Answer these questions from the text about Ed Abbey:
1. Whom did Abbey hate?
2. In which city was the hospital where Abbey was getting emergency treatment?
3. What were the names of Abbey's two small children?

*Text passage*.
===

Ed Abbey -- Desert Solitaire


Yeah, that sure sounds like someone who "hated humans." Of course, Abbey did hate: he hated sycophants to the powerful....those who lie to support their own greed.

And yes, he was about as reasonable as Yosemite Sam. Especially when he was dying and insisted on the best high-tech medicine that someone else would pay for!

More lies. Going into a hospital when ill is unreasonable? And Ed Abbey left the hospital when he was dying, refusing any further medical treatment whatsoever. You profane the memory of a brave man...now dead, and unable to defend himself:

Marooned in a Tucson hospital for emergency treatment in March, Abbey decided he had had enough. With the help of friends, he disconnected himself from the wires and tubes, hoping that if the time had come to die, it would be in the desert, far from the wintry confines of modern hospitals. He was to die in his writing cabin on the outskirst of Tucson with Clarke, his beloved wife, his two small children, Ben and Becky, and a few friends close by.

===

*Dataset entries*.
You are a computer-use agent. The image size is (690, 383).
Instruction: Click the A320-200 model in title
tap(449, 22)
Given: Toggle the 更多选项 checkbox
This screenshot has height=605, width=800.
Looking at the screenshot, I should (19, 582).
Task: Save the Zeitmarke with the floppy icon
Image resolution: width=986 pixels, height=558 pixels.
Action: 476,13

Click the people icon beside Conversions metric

===

*Your response*.
1. Sycophants to the powerful, those who lie to support their own greed.
2. Tucson.
3. Ben and Becky.